WHAT THE EXERCISE ASKS: Skip every picture and copy only the lines from the one containing "Task: Open the 科达雪亮工程全面来袭 shared article card" to the final line of the records below.

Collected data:
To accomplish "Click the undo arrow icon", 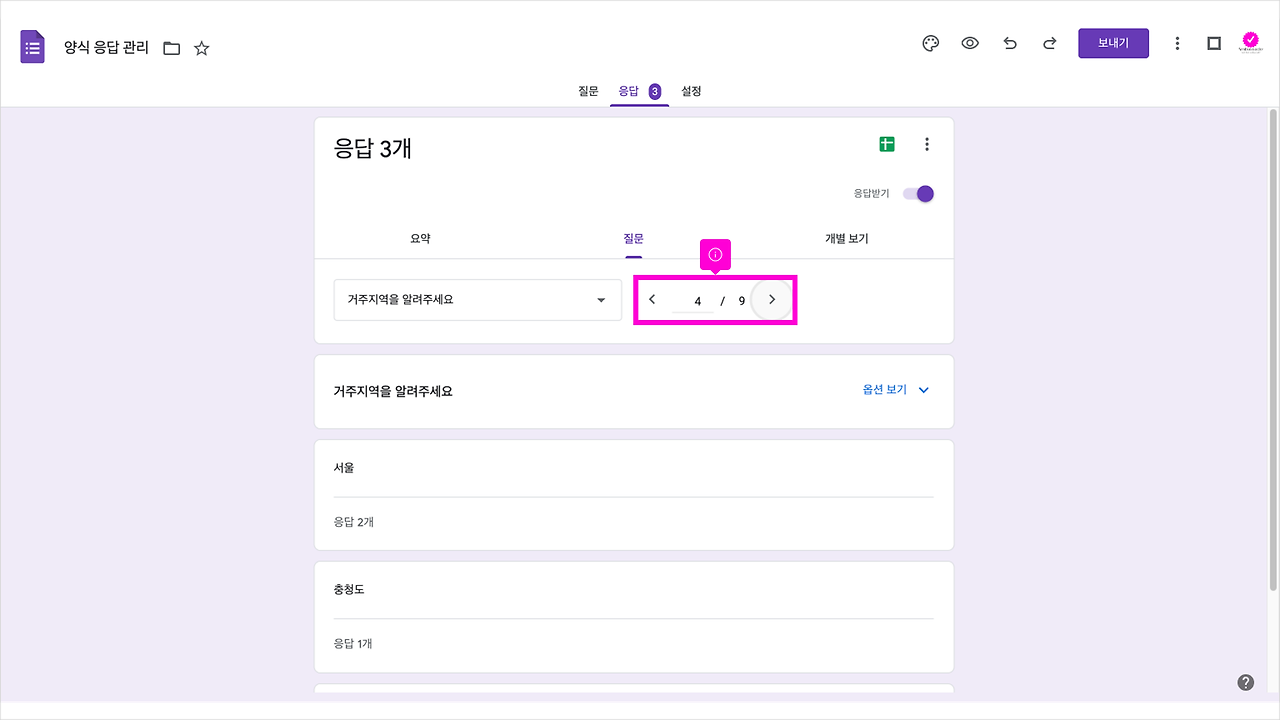I will (1009, 43).
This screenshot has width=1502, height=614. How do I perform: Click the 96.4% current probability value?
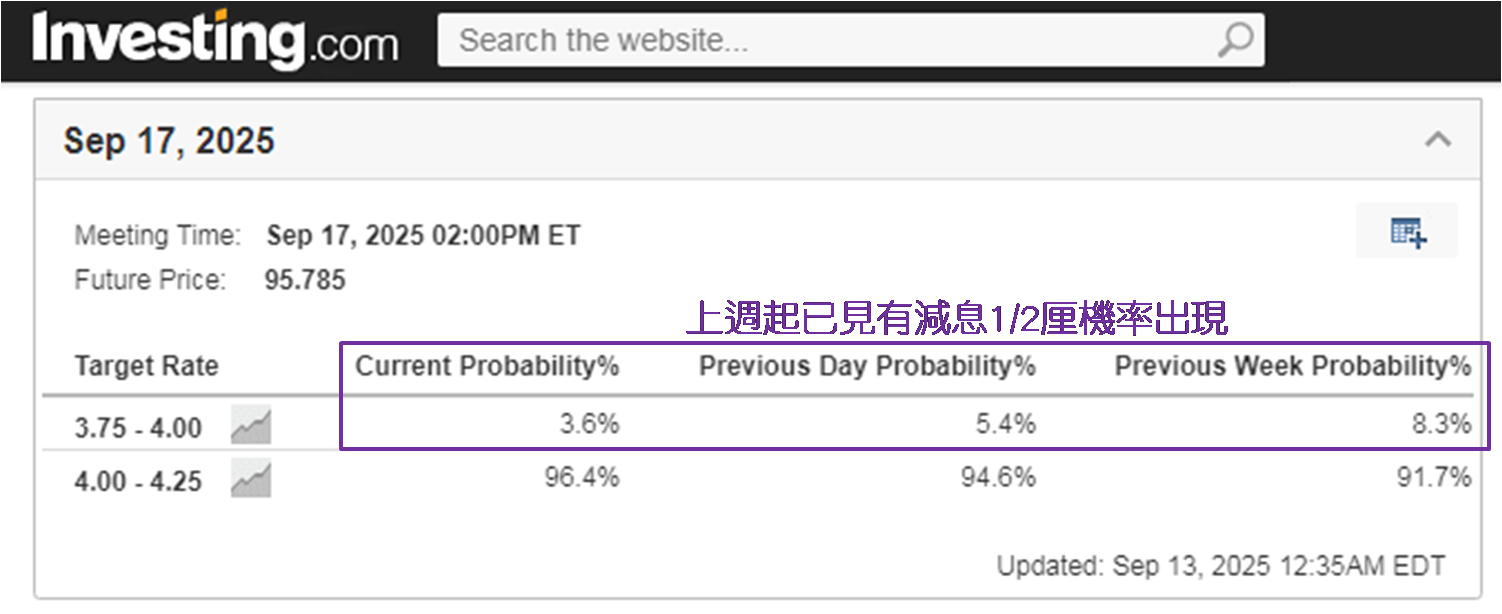pos(581,477)
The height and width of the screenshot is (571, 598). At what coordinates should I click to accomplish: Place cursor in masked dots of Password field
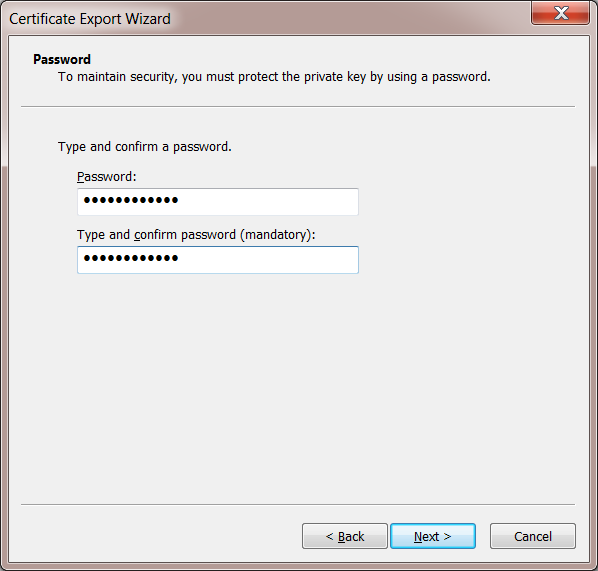[131, 200]
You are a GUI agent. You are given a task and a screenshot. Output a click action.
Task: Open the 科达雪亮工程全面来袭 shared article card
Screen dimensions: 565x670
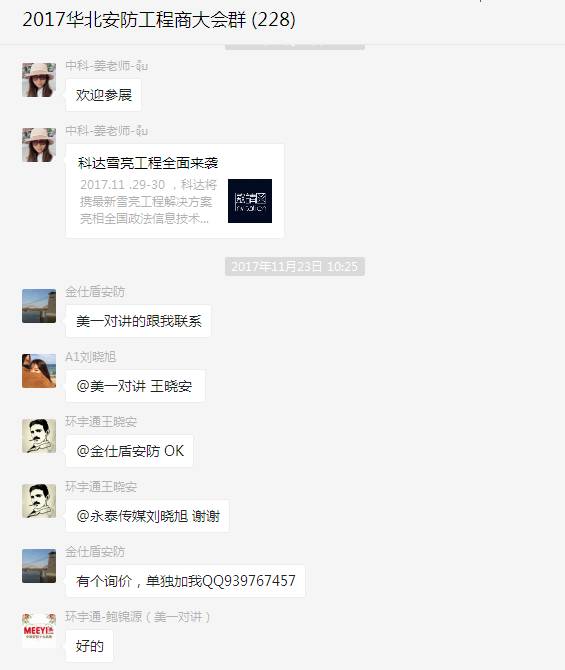[x=175, y=191]
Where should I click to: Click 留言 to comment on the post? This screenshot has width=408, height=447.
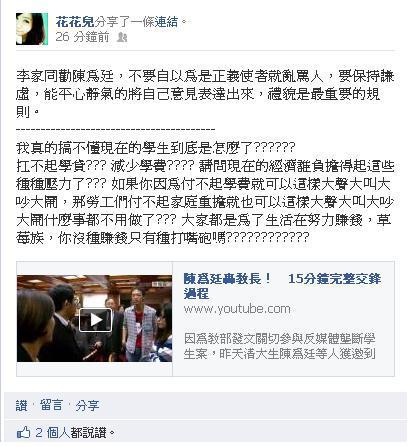[x=51, y=405]
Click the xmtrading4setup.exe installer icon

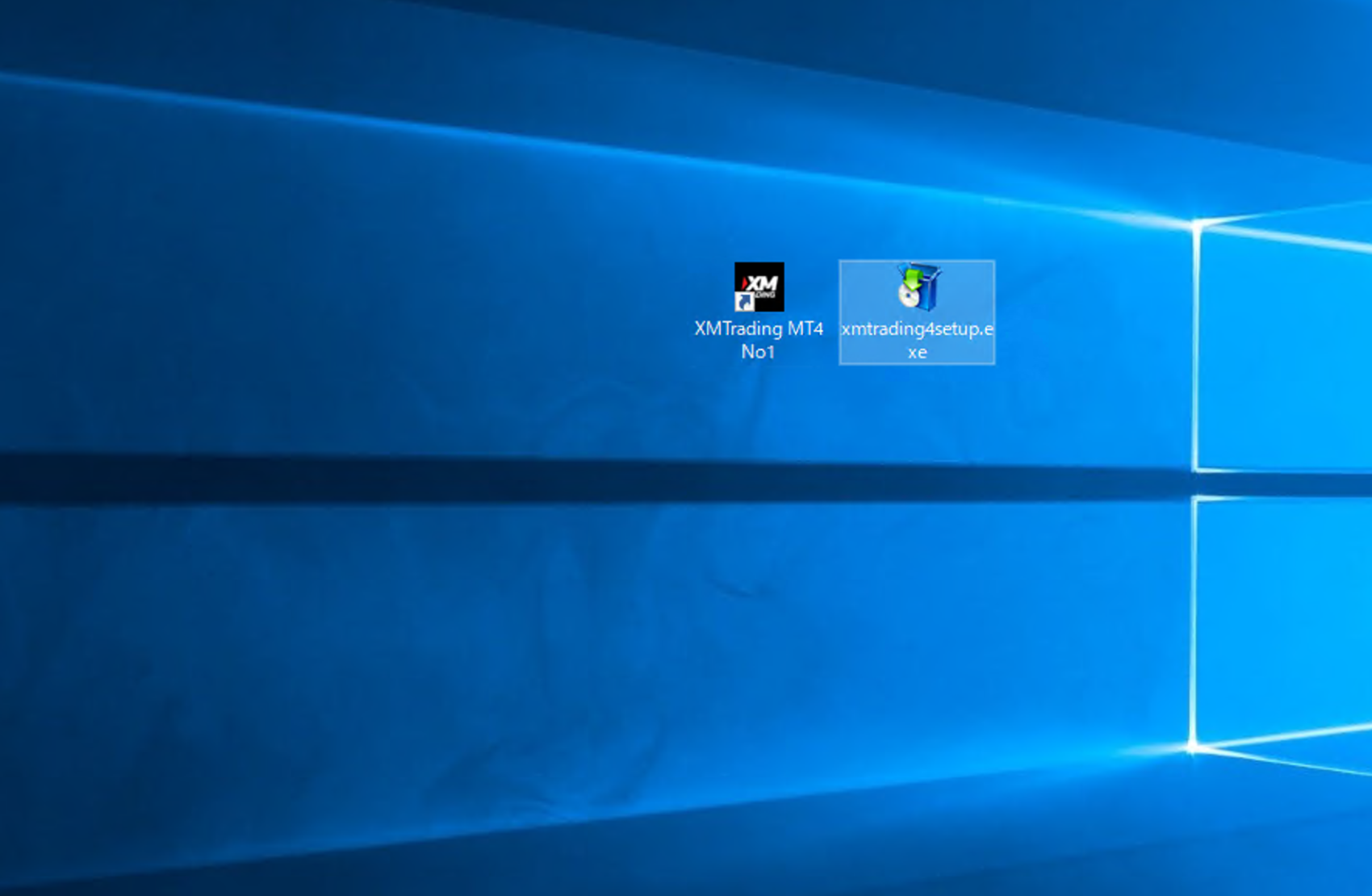coord(918,287)
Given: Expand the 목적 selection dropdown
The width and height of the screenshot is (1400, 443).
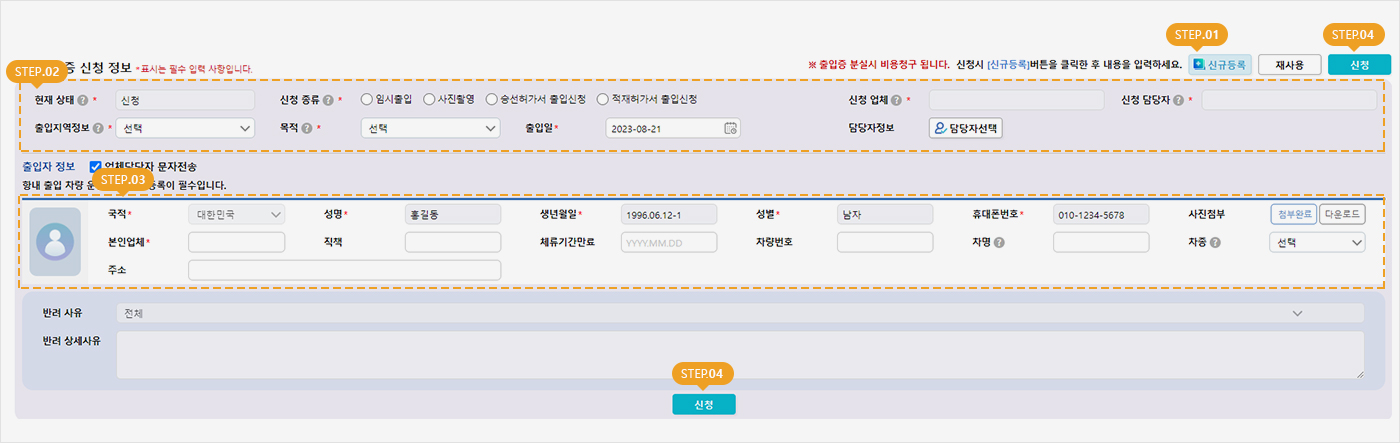Looking at the screenshot, I should pos(429,128).
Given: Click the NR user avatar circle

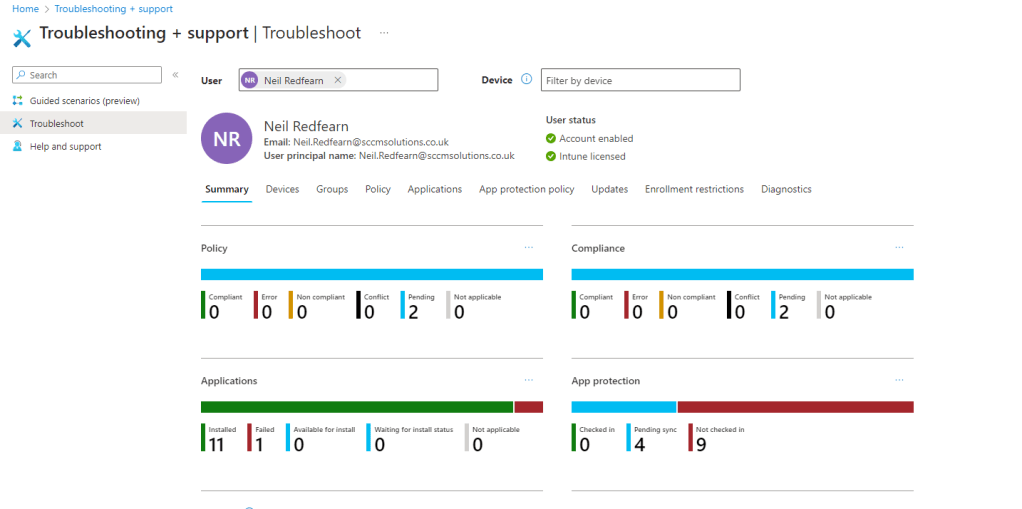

REPLY:
Task: Open the 科达雪亮工程全面来袭 shared article card
Screen dimensions: 565x670
[x=175, y=191]
Where should I click to: Click 留言 to comment on the post? This screenshot has width=408, height=447.
[x=51, y=405]
Click the xmtrading4setup.exe installer icon

coord(918,287)
Given: Expand the 목적 selection dropdown
The width and height of the screenshot is (1400, 443).
Looking at the screenshot, I should pos(429,128).
Given: Click the NR user avatar circle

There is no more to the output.